Dawn's Digression.

Thursday, February 20, 2003

I bought a really cool book yesterday. I'm very excited. 365 Questions for Couples. I am a sucker for books of questions. Here are some of the questions:
Do you believe I know myself well?
What is your favorite thing about my personality?
What, if anything, have you learned from me?
If you could plan a trip for us to anywhere in the world, where would you choose to take us?

We love books of questions. When we were first talking, we tried to end each phone call with a question or two from a book of questions. I know own 6 books of questions. You would think I know everything there is to know about her. But, sadly, I have no memory. I think I had a little too much fun post high school. She often answers my questions, "We've talked about this before." Question: If we talk about it once, does it mean we can never talk about it again? I think I bother her because I talk too much. WAY too much. Basically anyone that knows me well will attest to this. I'm a jabberbox. Not at first. It takes me a long time to get comfortable with someone, but when I do, it's impossible to shut me up. Muffin likes to sit in silence. Well, with the exception of the TV being on. :) A~, we talk about things...just not intimate or 'feeling' things. We talk about who said what. What's on television. That kind of thing. I am one of those people that needs a lot of verbal attention. I don't feel intimacy unless we're sharing. I'm high maintenance, aren't I? I am to a point. I don't ask a lot from her otherwise. I'm not constantly asking for favors. I don't call her all day. I try not to make too many demands on her time...but what I do need is that constant connection. Which is perhaps even more draining.

.....

While I am certainly aware it is healthy for couples to have interests outside one another, should they not have a mutual interest of some kind? To me, they should. And my guess is that what is really at the bottom of all this is my insecurity and selfishness. I have to say, however, that I do not feel all that insecure in this relationship. I know I am loved, and I don't worry about her ever straying. I know my woman is whipped. And I know, too, that she needs these things in her life....all the meetings, etc. She's a middle child, and as such, needs recognition. It's good for her soul. But my little soul gets all lonely at times.

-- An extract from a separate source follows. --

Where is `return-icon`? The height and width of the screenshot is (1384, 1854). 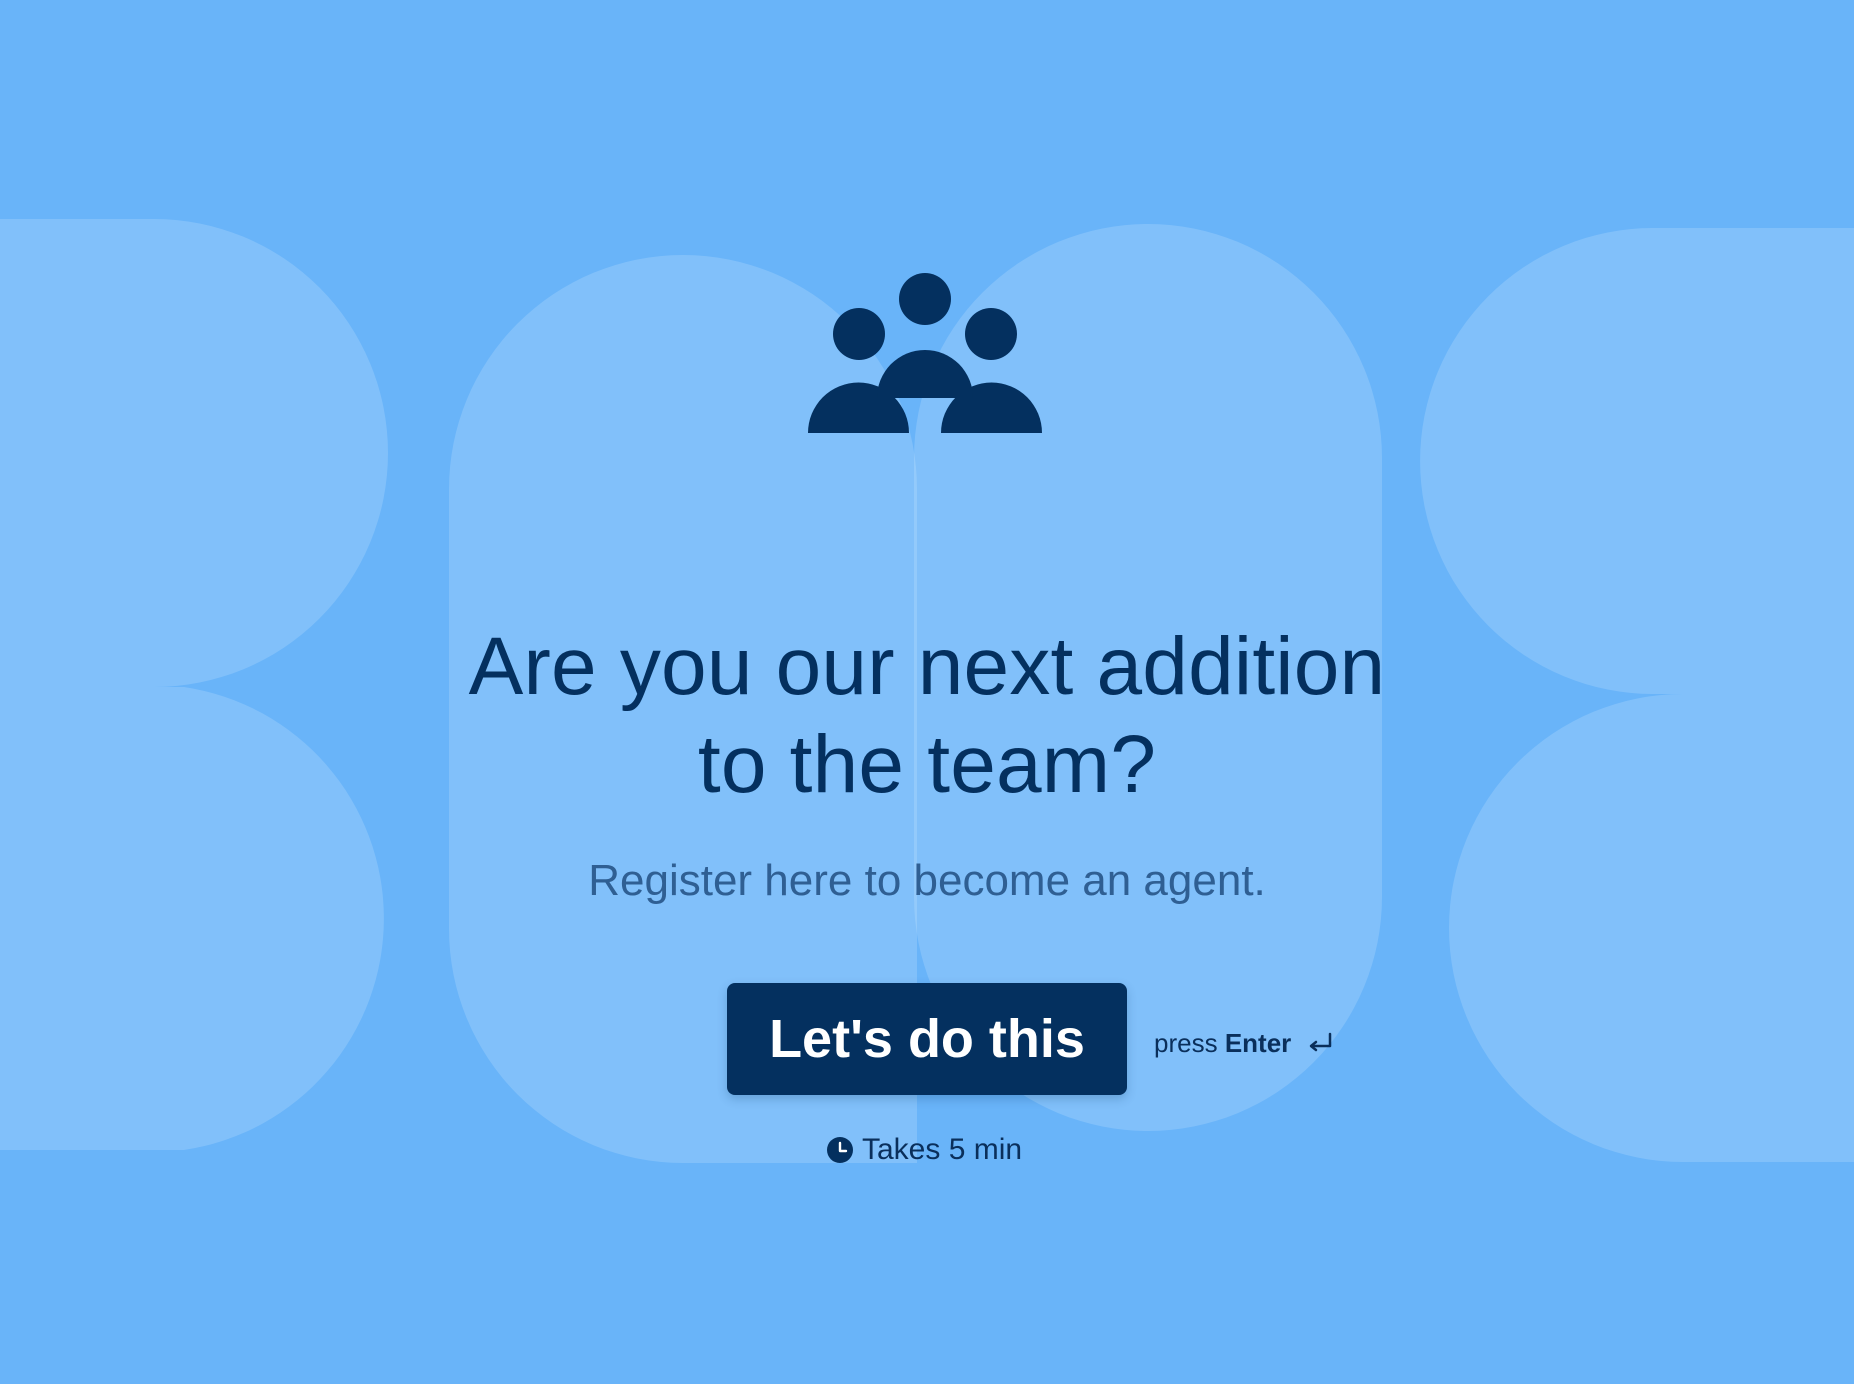
return-icon is located at coordinates (1320, 1042).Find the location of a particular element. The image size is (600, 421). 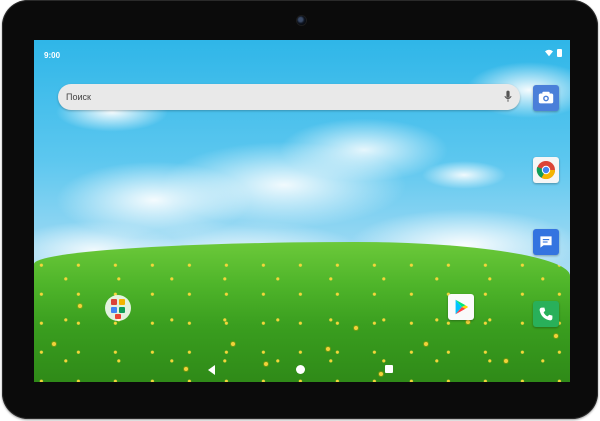

wifi-icon is located at coordinates (549, 53).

I'm going to try to get out there some more. I've got the soccer on Friday nights. That helps. I need to find things to take up more of my time, though. I've been wanting to attend a Sierra Club meeting, but I really want someone to go with me. I'm just not one to do things like that alone. I have attended one of their meetings alone before, but it would be nice to have someone to talk to while I'm there since I'm too shy to approach people.

Goodness. I'm whiney today!

On another note....

We were able to sleep last night. Peanut walked around the house and cried for awhile. My guess is she either missed Rachel's girlfriend or she wanted outside. Muriel threw half of their cage bedding out the front door of their cage. We've given up putting it back in, and now we just throw it away. We'll see how she likes it when there is no bedding in there. Poor Martha just has to put up with it.